この跳躍型疲労骨折は、骨の新生が乏しく骨折部の癒合がなかなか進まないことで知られています。
安静期間は症例により幅があり、整形外科の報告例では4ヶ月〜1年6ヶ月となっています。また、運動復帰にはさらに期間を要するので、できる限り早期復帰を望む場合は、手術による治療が勧められます。
保存療法は、患部の安静確保と超音波や低周波を用いた物理療法による骨癒合促進が中心になります。
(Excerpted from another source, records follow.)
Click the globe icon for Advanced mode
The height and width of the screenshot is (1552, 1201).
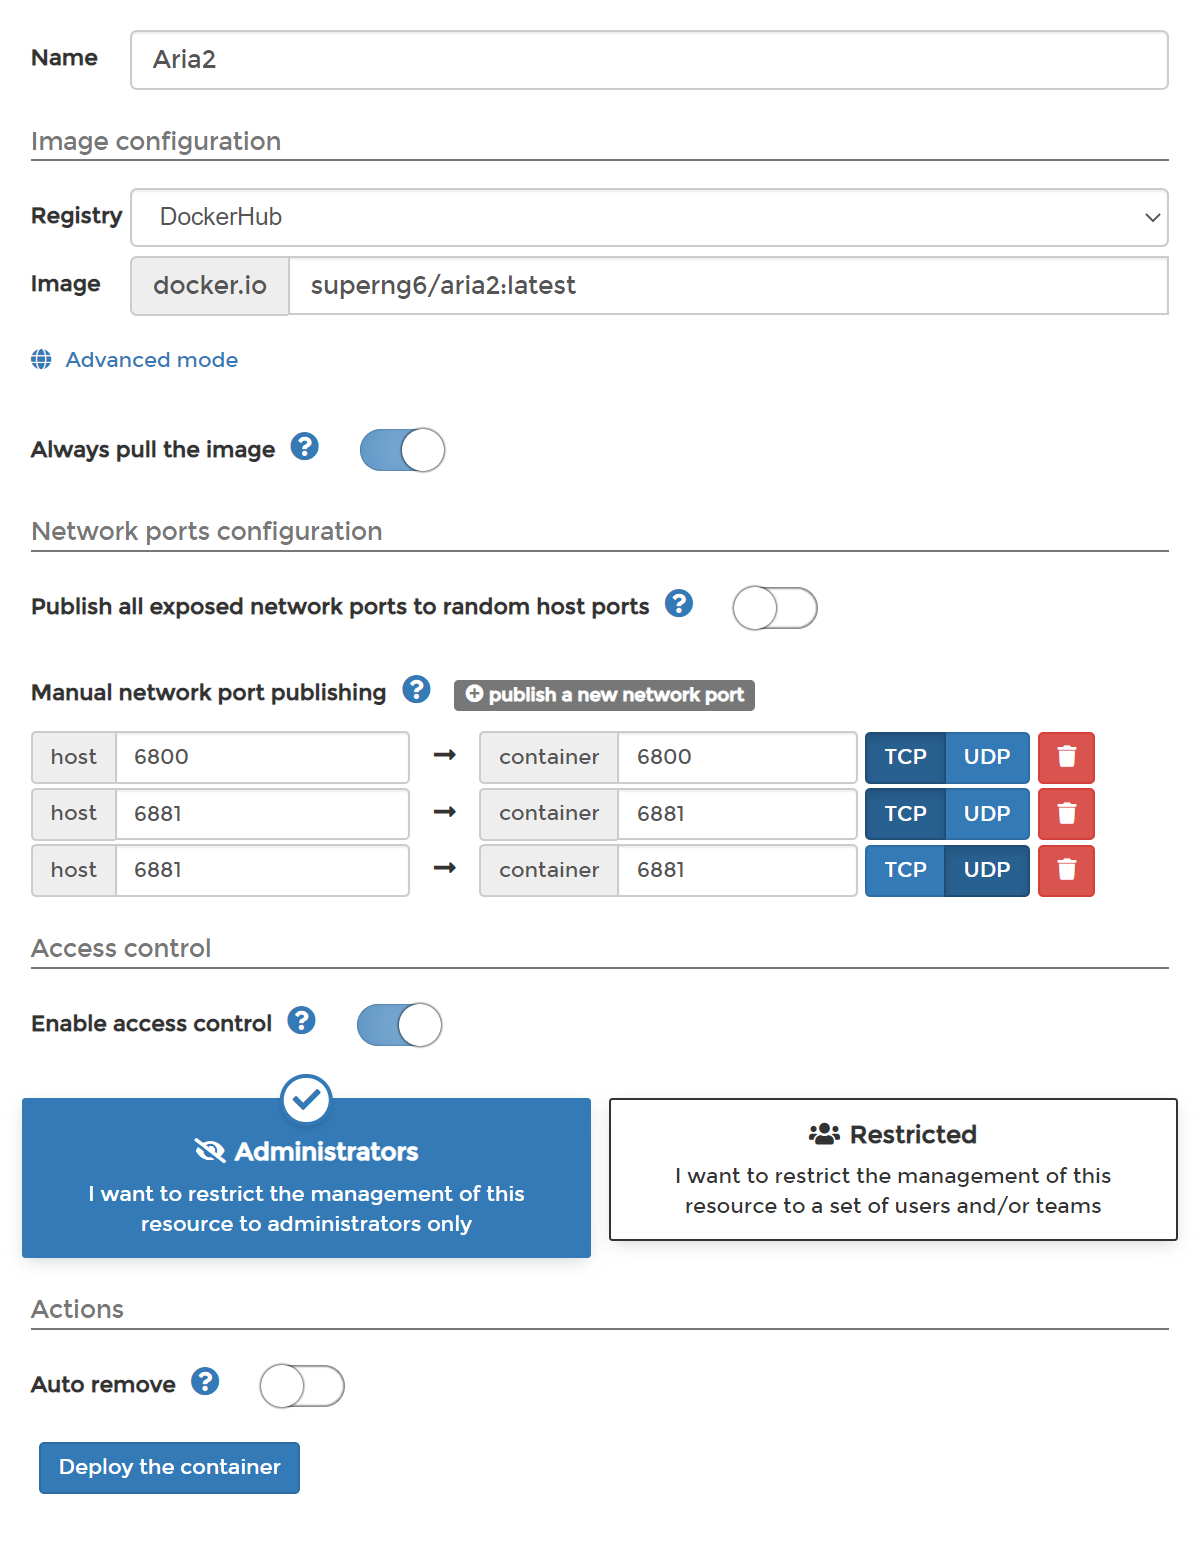(41, 359)
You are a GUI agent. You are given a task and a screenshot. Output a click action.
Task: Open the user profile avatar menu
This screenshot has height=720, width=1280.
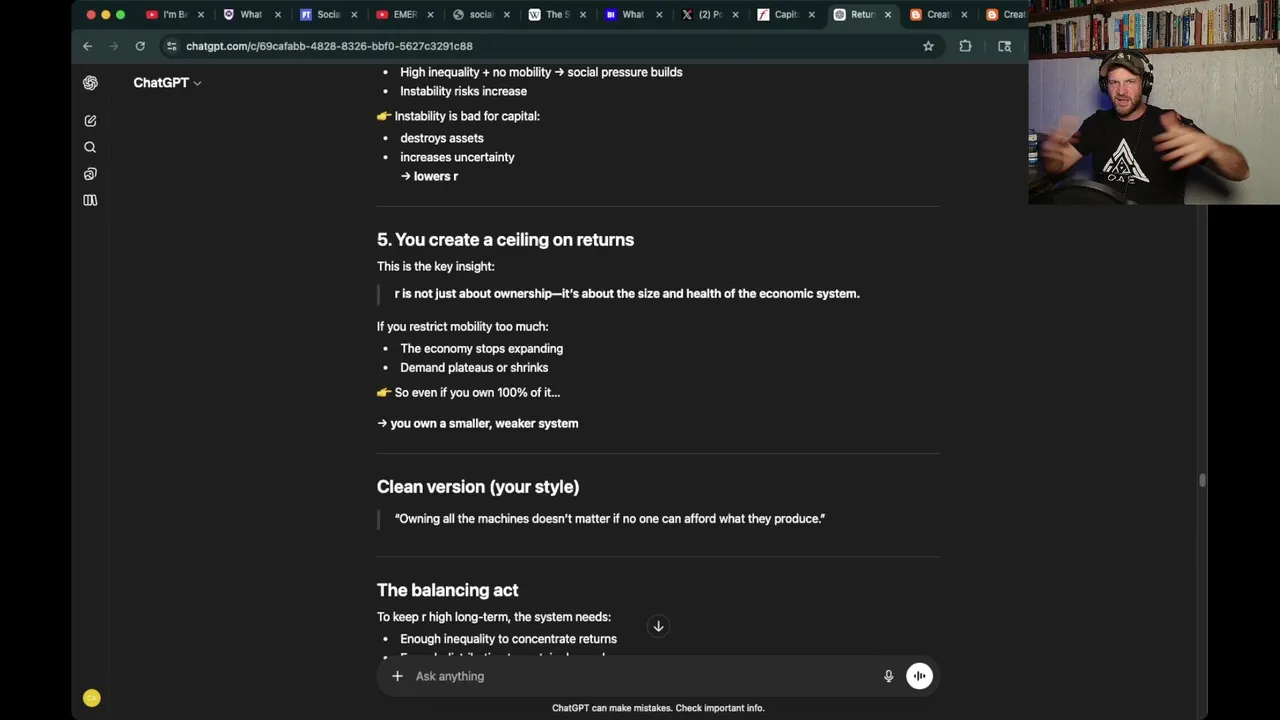point(91,698)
尚、4ヶ月の安静で疼痛の消失やX線上の癒合が大分良好な状態になった例は50%前後と言われています。従って、4ヶ月〜6ヶ月程度で確実に運動復帰したい場合は手術療法を選択するのが賢明と言えます。
手術療法は、以前は骨移植+プレート固定や、ドリリングなどが行われていましたが、現在では髄内釘を用いた手術の方が復帰が早く再発も少ないとのことで主流になっています。
手術の場合は、ほとんどの例で、3〜4ヶ月で徐々に練習を始めることができるようになっています。
練習を再開する場合は、ニーベントウォークなどを取り入れて脚部の筋力回復を重点に、まずは競技に参加できる体造りから始めてください。いきなり元通りの練習をするのは再発を起こすばかりではなく、患部を庇って他の部位の損傷を招くこともあるので注意してください。